▶ Work instruction 1
Write out the art history research passage word for word, everything from "The Art History" down to "and travel literature.".
▶ Work instruction 2
Pick up the art history research passage after its final sentence and continue writing it.

(Selected passage begins)

The History of Painting, Sculpture, architecture and the Decorative arts in Europe and North America from the Middle Ages to the present day.

The Art History Department offers expert supervision to research students in a wide range of topics based on the interests of individual members of staff and drawing upon the rich resources of the area. The University Library has been built up over five centuries. In addition to its excellent modern collection of art history books covering all periods, it is particularly strong in 18th and 19th century material, including art theory and criticism, archaeology and travel literature.

The Historic Collections include important medieval manuscripts and estate papers. The unique George Washington Wilson archive contains over 45,000 original glass plate negatives made by this pioneer Victorian photographer. Visual resources are equally rich. The north-east of Scotland has a distinguished architectural heritage from the middle ages onwards, while Aberdeen Art Gallery has a fine collection of French and British (including Scottish) art. In addition to its important William Dyce archive, it has one of the best collections of Victorian painting outside London, with examples of work by Rossetti and Dyce. . The Macdonald Collection (94 artists' portraits) and the Peacock Print Archive are of special interest. The National Galleries of Scotland, the Burrell Collection, Glasgow Art Gallery and the Hunterian Museum are within easy reach by train, bus or car.

(Selected passage ends)
(Material provided begins)

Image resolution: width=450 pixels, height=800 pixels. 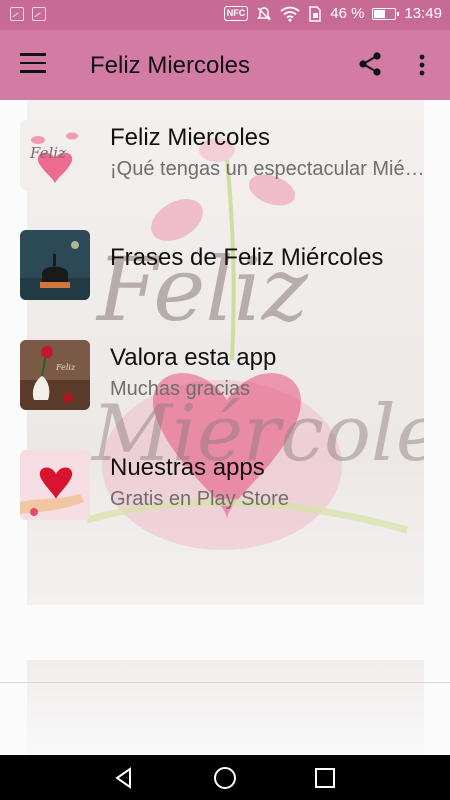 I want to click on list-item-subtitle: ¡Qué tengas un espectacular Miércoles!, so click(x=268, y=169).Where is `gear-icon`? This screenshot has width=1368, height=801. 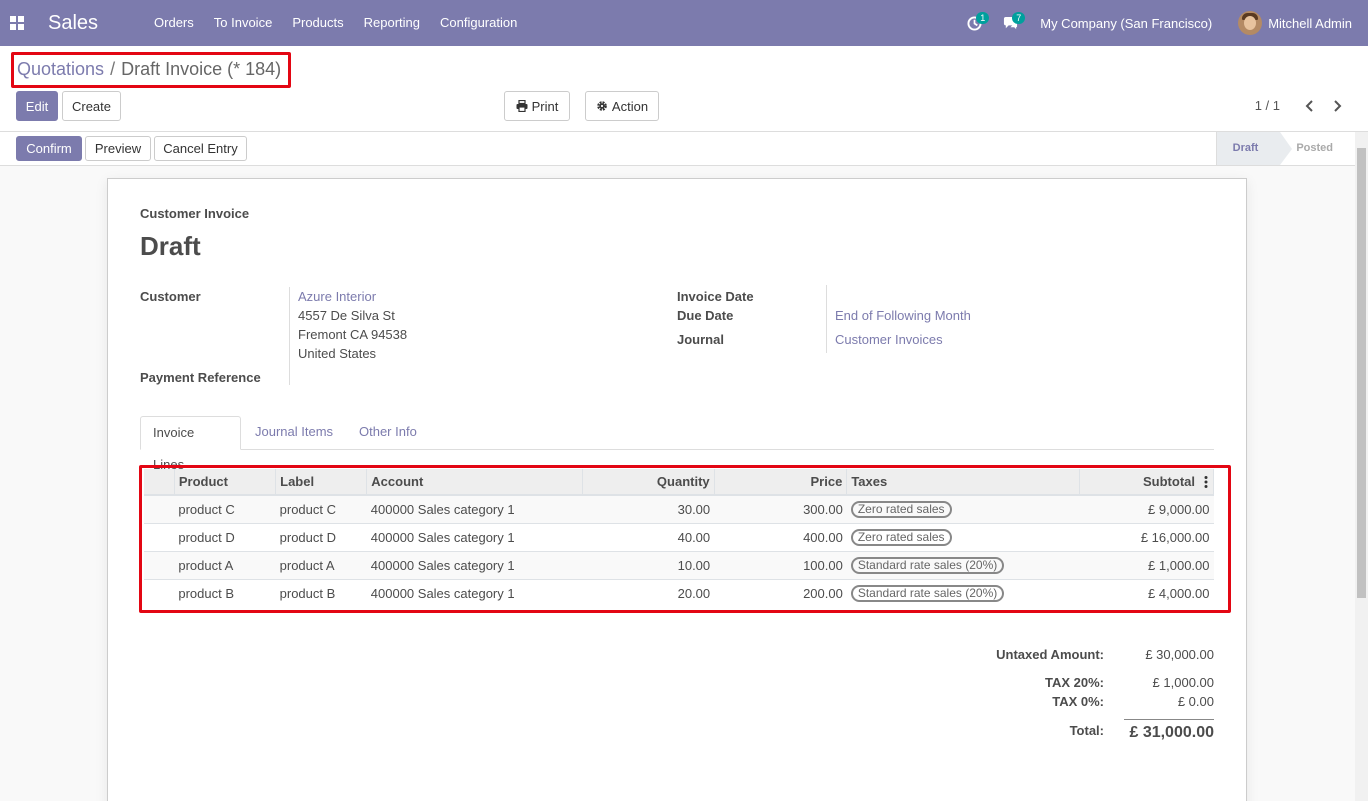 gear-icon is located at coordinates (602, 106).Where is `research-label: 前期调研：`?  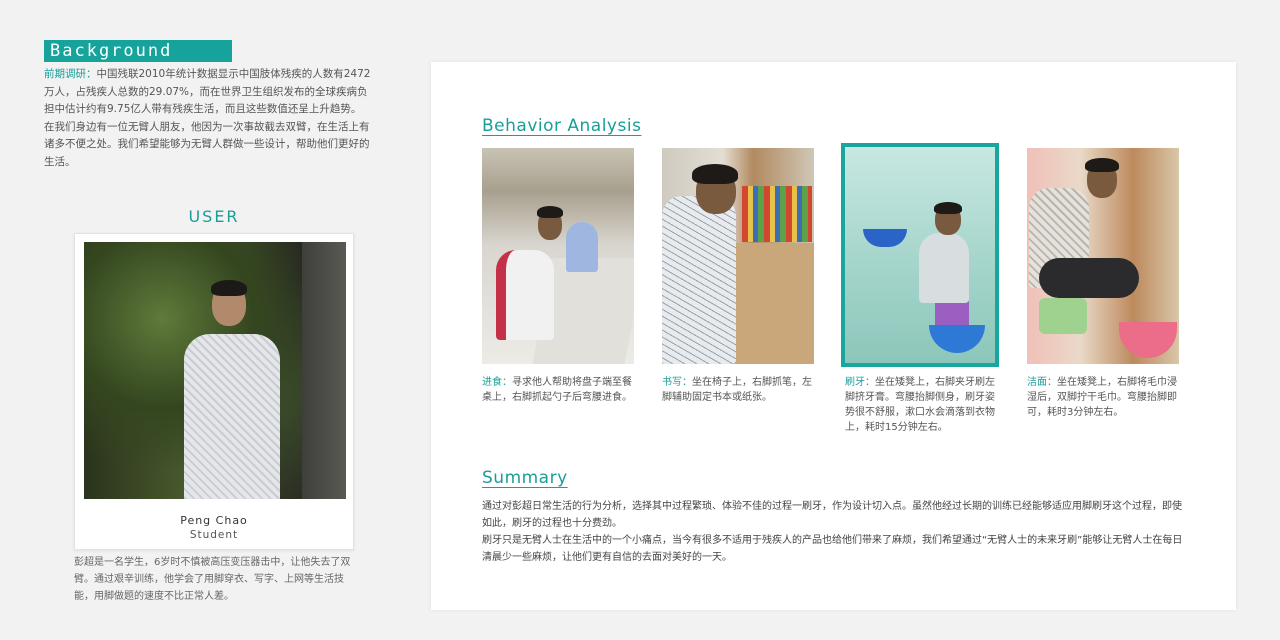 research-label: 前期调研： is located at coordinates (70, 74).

(Material provided ends)

▶ Written answer 1
The Art History Department offers expert supervision to research students in a wide range of topics based on the interests of individual members of staff and drawing upon the rich resources of the area. The University Library has been built up over five centuries. In addition to its excellent modern collection of art history books covering all periods, it is particularly strong in 18th and 19th century material, including art theory and criticism, archaeology and travel literature.

▶ Written answer 2
September and January start dates available

Our Research

Benefiting from an exceptional archive and museum at the University of Aberdeen, the Art History staff have a distinct research profile in Scottish History of Art.

  • Scottish/British Art

Dr Helen Pierce and Dr Mary Pryor are currently supervising PGR projects on Early Modern and 20th-century Modern Scottish art.

  • Print Culture in Early Modern Europe

Dr Helen Pierce is a specialist in British art of the early modern period (c.1550-1750), with a particular focus on works on paper. Her monograph Unseemly Pictures: Graphic Satire and Politics in Early Modern England provided the first full study of the satirical print in seventeenth-century England from the rule of James I to the regicide, and she is currently writing a history of British political caricature over the past four hundred years. She is also working on a study of the circle of late-seventeenth-century English artists, antiquarians and scientists known as the York Virtuosi.

  • Medieval and Early Modern Art

Dr Joanne Anderson is a specialist in the imagery of Mary Magdalen, working with paintings, altarpieces, prints and glass. Her recent book, Moving with the Magdalen: Late Medieval Art and Devotion in the Alps, focuses on the artworks that manifest the saint’s cult in the central European Alps in the late middle ages. In general, artistic exchange, the circulation of visual types and environmental conditions inform her work about visual culture and the geographies of art history; particularly the concept of Kunstlandschaft, which originates from pre- and inter war German discourse on the relation of art to its native territory by means of a unified style but has since developed to encompass other shared criteria.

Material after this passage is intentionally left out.